Don’t judge me when I tell you that I panicked when I went snorkelling for the first time. It’s easy for some but it was well out of the comfort zone of this middle-aged woman.
On the bright side, this moment of personal development couldn’t have happened in a place better than in the unbelievably blue waters of the Red Sea at Somabay resort in Egypt – a veritable divers’ paradise.
Abdo, from Orca Dive Club, drove us in his golf buggy across the 420m jetty to drop-off reef at Ras Abu Soma. He was gentle and softly spoken and when I finally managed to consistently breathe through the snorkel, the sheer joy of seeing the colourful corals and fascinating fish do their thing in the quiet of the waters was beyond joyous.
I felt lucky that day and more so to be visiting the newish private and secluded 2,500-acre Somabay resort located on a peninsula surrounded by sandy beaches and coral reefs. Happily, it is just 40 minutes from Hurghada airport.
There’s a variety of hotels within this guarded complex all offering good reasons to sleep under their roof. The Sheraton Hotel, the family choice, was the first hotel to emerge out of this desert at Safaga, followed by the Cascades Golf Resort, Spa & Thalasso whose X factor is that it has the best Thalassotherapy spa in Africa. Then the luxurious Kempinski where guests dress for dinner, Breakers Diving and Surfing Lodge, perfectly placed for divers and Robinson Soma Bay Club.
I spent as much time as I could on Somabay’s golden sand beaches, mainly on The Cascades’ private beach where the water is shallow and where sunbeds sheltered by pretty semic-circles of bamboo were free to use.
As I lay there bronzing, a cameleer with a small caravan of two camels would pass by every so often in the hope someone would buy a ride, while boats and kite surfers whizzed along the sea.
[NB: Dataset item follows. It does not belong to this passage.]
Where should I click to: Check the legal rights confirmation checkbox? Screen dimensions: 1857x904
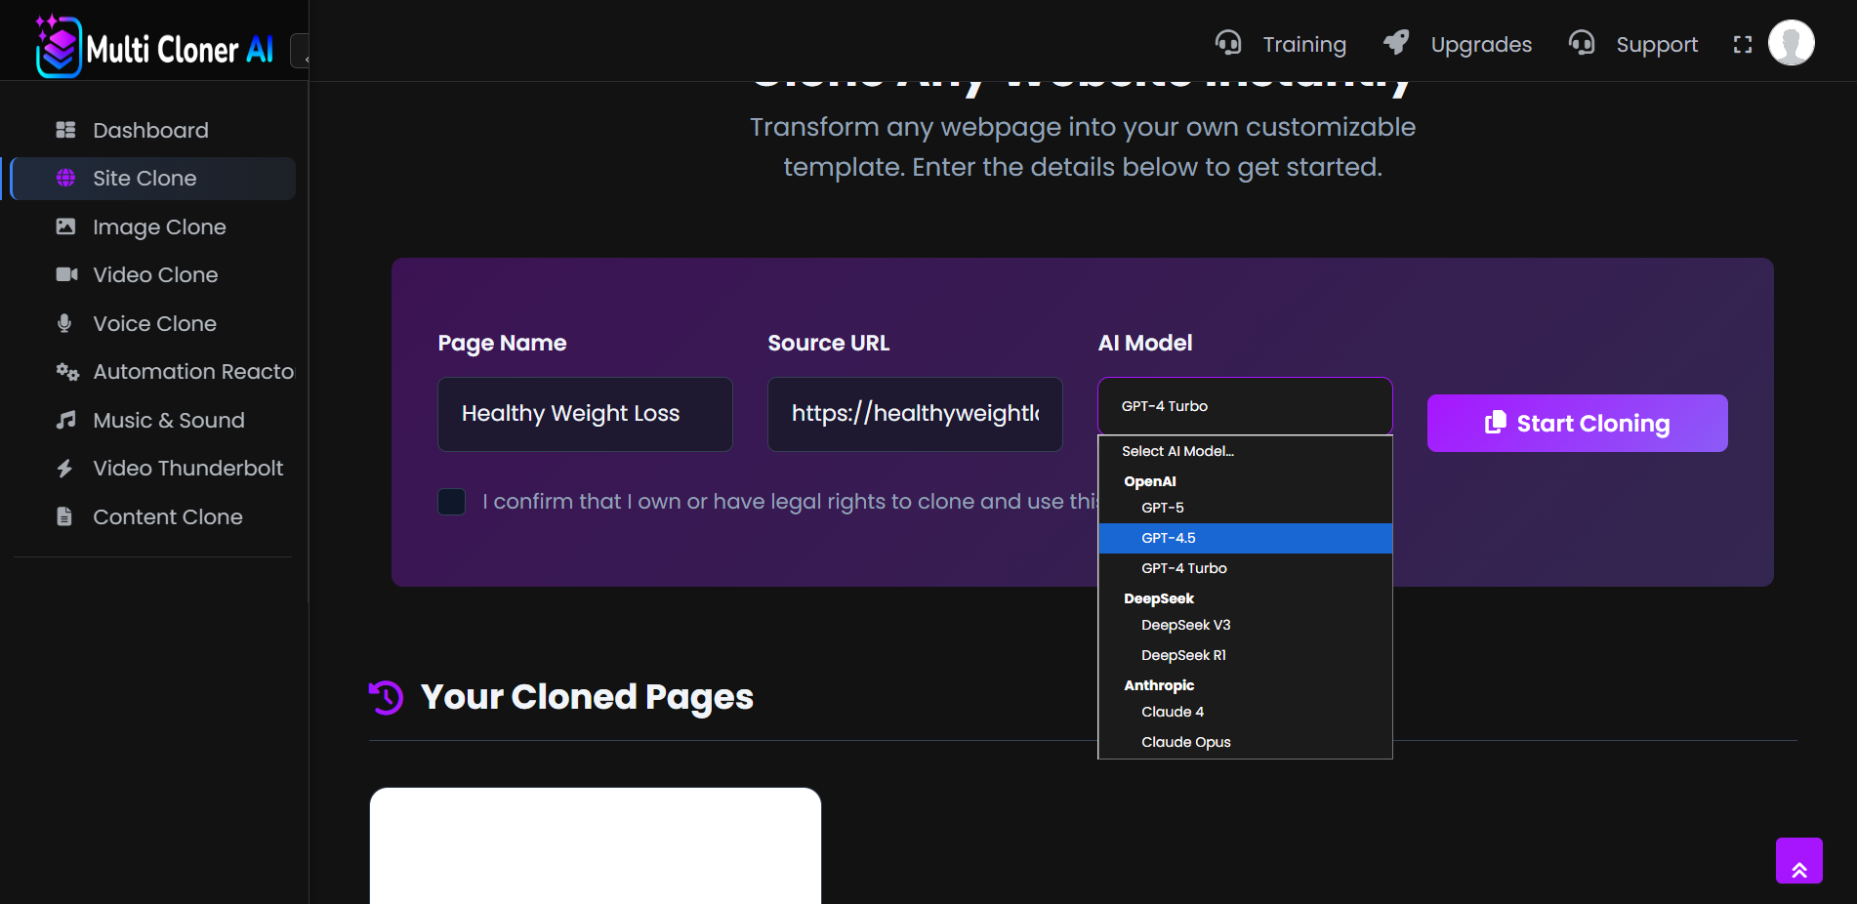point(452,502)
Behind me, I could see the ghostly zeniths of desert mountains on the horizon shimmering through bright milky sun-soaked clouds. And later, this is where horseback riders trot under the romantic shadow of Somabay’s beautifulsunset.
There’s an attractive 4km promenade that follows the curves of the beach. It stretches from the dive centre to the Marina. Every so often, a golf buggy stops at designated spots, to transport people to and fro. We had some fun on e-bikes rented from Hopper to explore this rather scenic sweep of the seashore with so little effort that we could really take it all in and really enjoy the wind in our hair.
Every now and then we stopped to check out the beach volleyball games, have a snoop around a large random Beduin tent draped in red and gold upholstery or browse the village shops around the marina.
The marina is pretty but petite with just a handful of boats bobbing on their lees. Some offer skippered trips while shops filled with souvenirs and several interesting restaurants cater to those staying put.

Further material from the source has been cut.